WHO Europe director Hans Kluge said on Monday it was possible that Europe was "moving towards a kind of pandemic endgame".
He said Omicron could infect 60 per cent of Europeans by March, but once the wave subsided there would be global immunity "for quite some weeks and months", either because of vaccines or people having been infected.
"We anticipate that there will be a period of quiet before Covid-19 may come back towards the end of the year, but not necessarily the pandemic coming back," Kluge said.
However, the head of the WHO warned conditions remain ideal for more variants to emerge and that it is dangerous to assume Omicron is the last one.

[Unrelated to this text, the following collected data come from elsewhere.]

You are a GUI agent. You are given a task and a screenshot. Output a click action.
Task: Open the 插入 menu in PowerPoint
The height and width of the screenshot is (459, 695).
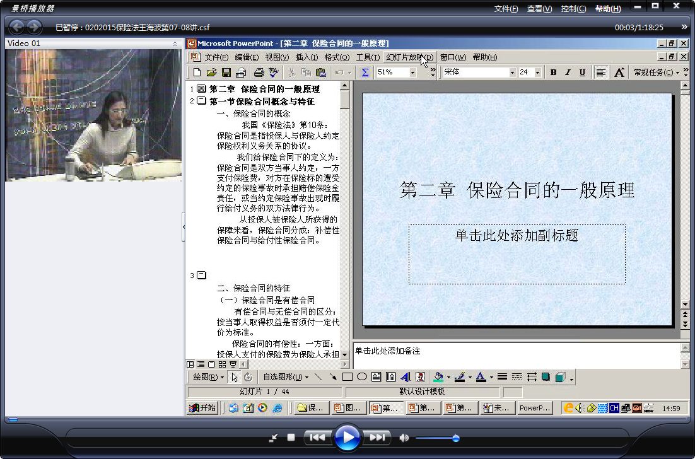pos(307,57)
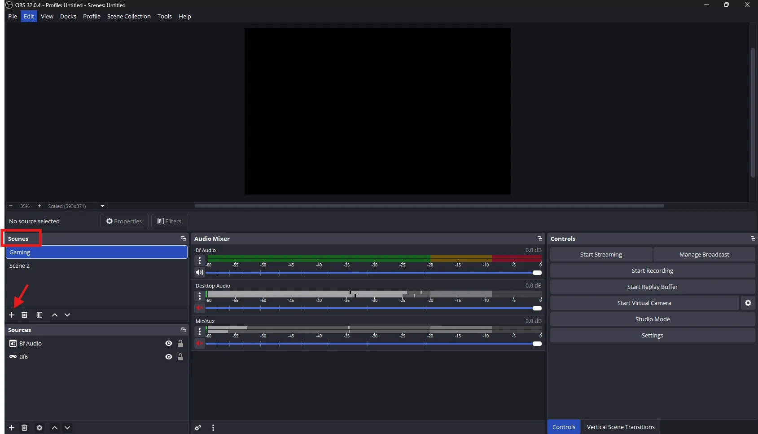This screenshot has height=434, width=758.
Task: Remove selected scene with trash icon
Action: pos(25,315)
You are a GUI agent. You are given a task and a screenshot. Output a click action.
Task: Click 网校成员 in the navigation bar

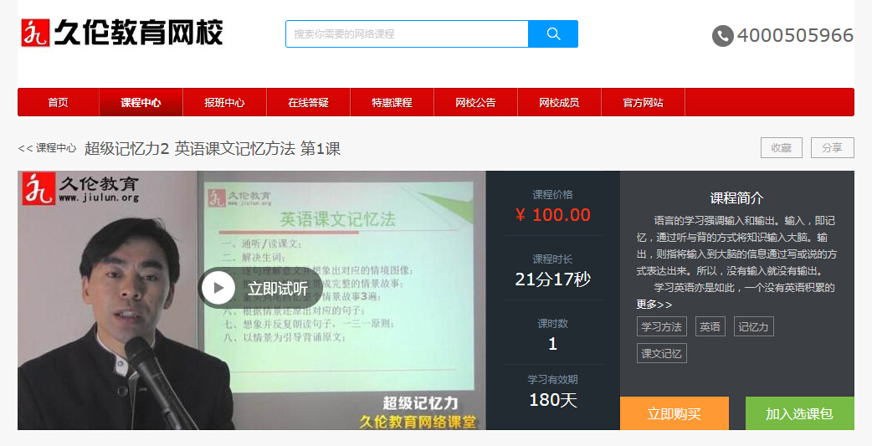pyautogui.click(x=559, y=103)
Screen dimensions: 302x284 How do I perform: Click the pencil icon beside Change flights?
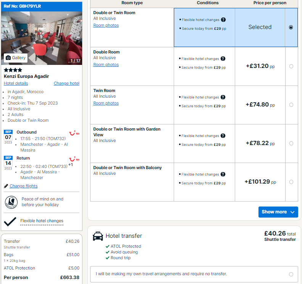[x=6, y=186]
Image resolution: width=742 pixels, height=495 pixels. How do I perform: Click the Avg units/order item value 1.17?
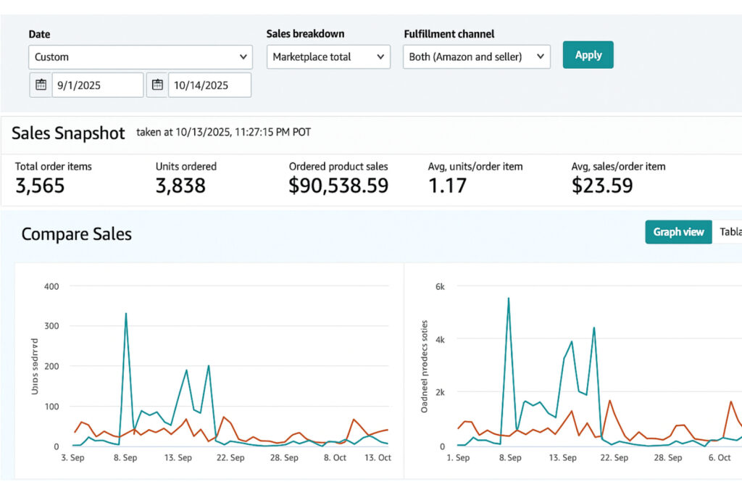click(447, 186)
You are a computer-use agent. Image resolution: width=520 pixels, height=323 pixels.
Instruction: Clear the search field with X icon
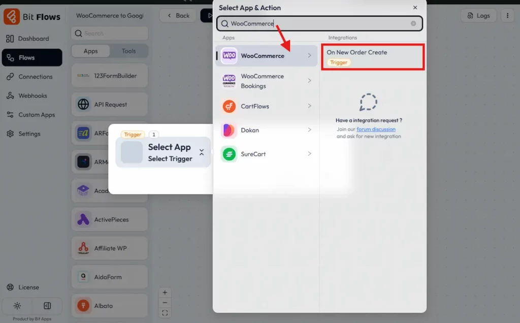click(413, 23)
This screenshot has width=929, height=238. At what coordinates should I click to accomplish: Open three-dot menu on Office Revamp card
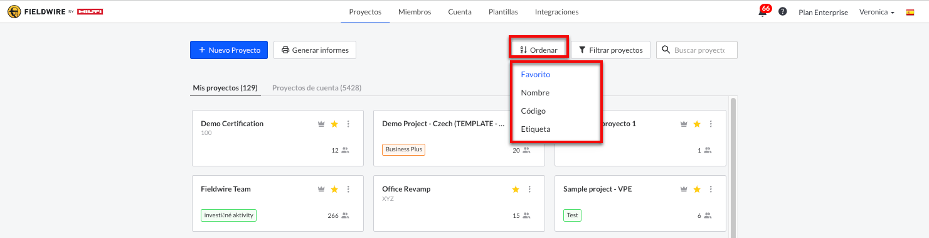pos(529,189)
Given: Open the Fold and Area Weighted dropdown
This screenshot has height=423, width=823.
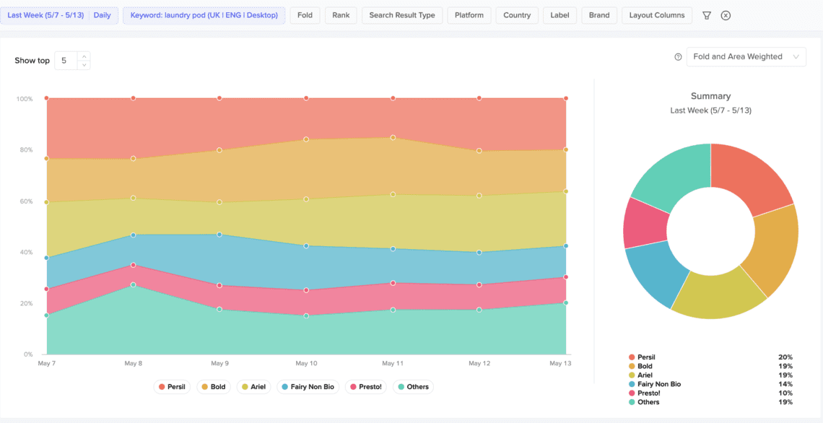Looking at the screenshot, I should tap(746, 56).
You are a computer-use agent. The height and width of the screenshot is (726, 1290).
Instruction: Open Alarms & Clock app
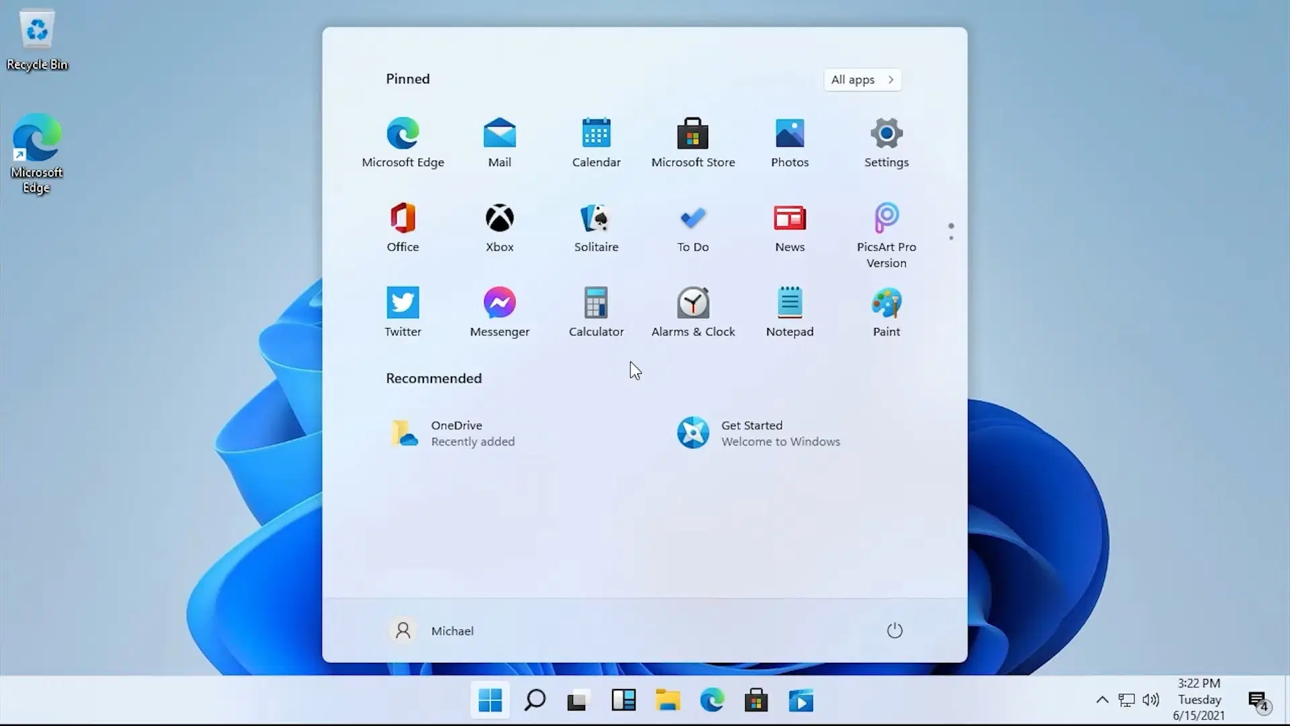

Tedros Adhanom Ghebreyesus, the WHO's director-general, also said the most serious phase of the pandemic could still end this year if some key targets are met.

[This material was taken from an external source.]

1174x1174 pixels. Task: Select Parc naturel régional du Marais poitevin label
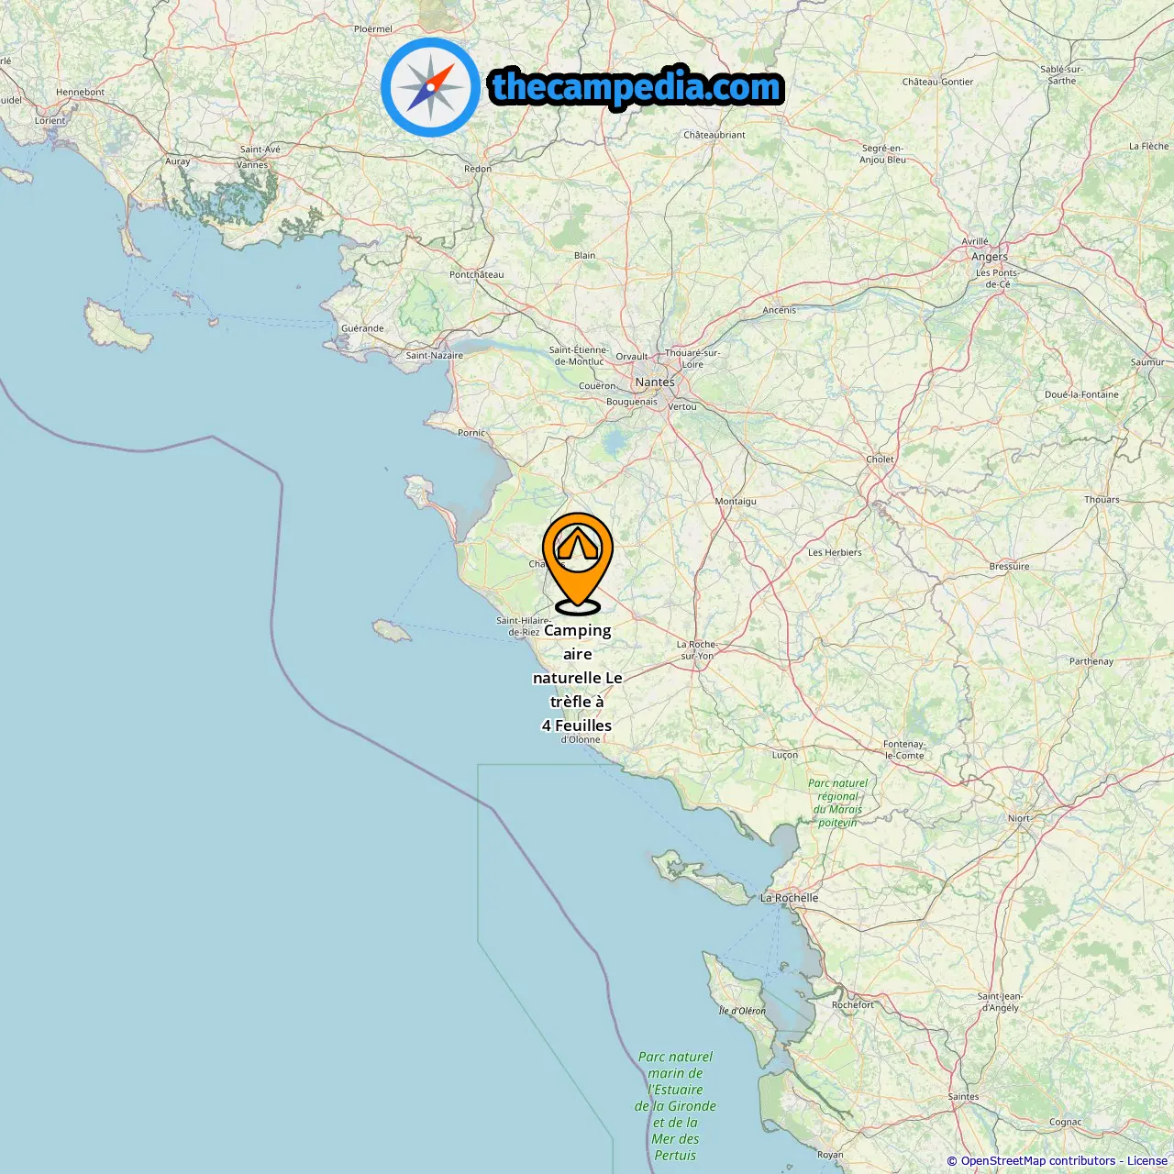point(837,803)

He said "ending the acute phase of the pandemic must remain our collective priority".
"There are different scenarios for how the pandemic could play out and how the acute phase could end. But it's dangerous to assume that Omicron will be the last variant or that we are in the endgame," Tedros told the start of a WHO executive board meeting.
"On the contrary, globally, the conditions are ideal for more variants to emerge."

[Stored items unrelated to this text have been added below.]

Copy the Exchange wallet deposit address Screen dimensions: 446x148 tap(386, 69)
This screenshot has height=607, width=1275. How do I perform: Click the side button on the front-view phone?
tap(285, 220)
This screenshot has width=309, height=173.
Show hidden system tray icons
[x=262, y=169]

However, he said "we can end Covid-19 as a global health emergency, and we can do it this year", by reaching targets like the WHO's hope to vaccinate 70 per cent of the population of each country by the middle of this year, with a focus on people who are at the highest risk, and improving testing and sequencing rates to track the virus and its emerging variants more closely.
"It's true that we will be living with Covid for the foreseeable future and that we will need to learn to manage it through a sustained and integrated system for acute respiratory diseases" to help prepare for future pandemics, he said.
"But learning to live with Covid cannot mean that we give this virus a free ride. It cannot mean that we accept almost 50,000 deaths a week from a preventable and treatable disease."
In Australia, authorities have stated that the most populous states are seeing a downward curve in Covid cases.
In NSW, the seven-day average for new infections dropped from 38,138 to 20,214 over the past week.
Victorian Premier Daniel Andrews said the seven-day daily average of cases in his state had almost halved inside a week, from 31,262 on January 15 to 16,929 on January 21.
Covid hospital admissions have continued to fall or stabilise in the four Australian states with the largest Omicron waves, more than a week after case numbers peaked.